▸ CONSIGNES DE L'EXERCICE
Recopiez les enregistrements ci-dessous en remplaçant « Where should I click to » par « Where do I click to », sans rien modifier d'autre.

▸ CONTENU DES DONNÉES

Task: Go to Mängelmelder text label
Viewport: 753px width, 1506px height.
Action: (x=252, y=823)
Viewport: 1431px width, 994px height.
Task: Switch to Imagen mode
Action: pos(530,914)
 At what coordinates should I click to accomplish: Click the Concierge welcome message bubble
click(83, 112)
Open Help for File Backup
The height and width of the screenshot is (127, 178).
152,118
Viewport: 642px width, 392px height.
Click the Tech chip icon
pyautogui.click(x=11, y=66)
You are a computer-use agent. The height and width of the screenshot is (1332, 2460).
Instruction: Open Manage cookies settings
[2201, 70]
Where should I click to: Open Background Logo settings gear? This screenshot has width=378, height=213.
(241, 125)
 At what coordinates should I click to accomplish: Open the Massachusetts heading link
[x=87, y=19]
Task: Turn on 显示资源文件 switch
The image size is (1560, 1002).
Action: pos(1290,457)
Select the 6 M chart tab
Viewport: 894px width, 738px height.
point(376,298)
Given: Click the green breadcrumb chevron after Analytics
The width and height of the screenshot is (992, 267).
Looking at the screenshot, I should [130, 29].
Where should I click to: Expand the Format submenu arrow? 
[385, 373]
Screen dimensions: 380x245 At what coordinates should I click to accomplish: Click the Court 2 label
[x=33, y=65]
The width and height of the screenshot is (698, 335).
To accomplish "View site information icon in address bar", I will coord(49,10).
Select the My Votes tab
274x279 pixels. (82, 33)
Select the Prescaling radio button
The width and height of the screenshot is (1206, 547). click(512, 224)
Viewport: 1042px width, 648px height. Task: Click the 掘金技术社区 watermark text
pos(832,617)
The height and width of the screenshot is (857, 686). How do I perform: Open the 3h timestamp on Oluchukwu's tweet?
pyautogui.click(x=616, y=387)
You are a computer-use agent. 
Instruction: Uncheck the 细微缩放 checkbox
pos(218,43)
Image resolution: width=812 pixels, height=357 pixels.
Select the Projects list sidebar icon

▸ RÉPONSE CORRECTE
Task: Go to Mängelmelder text label
Viewport: 753px width, 1506px height.
Action: (x=252, y=823)
Viewport: 1431px width, 994px height.
Task: Switch to Imagen mode
Action: pos(530,914)
 At what coordinates should I click to accomplish: Click the Concierge welcome message bubble
click(83, 112)
Open Help for File Backup
The height and width of the screenshot is (127, 178).
152,118
Viewport: 642px width, 392px height.
Click the Tech chip icon
pyautogui.click(x=11, y=66)
You are a computer-use agent. The height and width of the screenshot is (1332, 2460).
Instruction: Open Manage cookies settings
[2201, 70]
Where do I click to: Open Background Logo settings gear? This screenshot has width=378, height=213.
(241, 125)
 At what coordinates should I click to accomplish: Open the Massachusetts heading link
[x=87, y=19]
Task: Turn on 显示资源文件 switch
The image size is (1560, 1002).
Action: pos(1290,457)
Select the 6 M chart tab
Viewport: 894px width, 738px height.
point(376,298)
Given: Click the green breadcrumb chevron after Analytics
The width and height of the screenshot is (992, 267).
Looking at the screenshot, I should [130, 29].
Where do I click to: Expand the Format submenu arrow? 
[385, 373]
Screen dimensions: 380x245 At what coordinates should I click to accomplish: Click the Court 2 label
[x=33, y=65]
The width and height of the screenshot is (698, 335).
To accomplish "View site information icon in address bar", I will coord(49,10).
Select the My Votes tab
274x279 pixels. (82, 33)
Select the Prescaling radio button
The width and height of the screenshot is (1206, 547). click(512, 224)
Viewport: 1042px width, 648px height. Task: Click the 掘金技术社区 watermark text
pos(832,617)
The height and width of the screenshot is (857, 686). How do I perform: Open the 3h timestamp on Oluchukwu's tweet?
pyautogui.click(x=616, y=387)
You are a computer-use agent. 
Instruction: Uncheck the 细微缩放 checkbox
pos(218,43)
Image resolution: width=812 pixels, height=357 pixels.
Select the Projects list sidebar icon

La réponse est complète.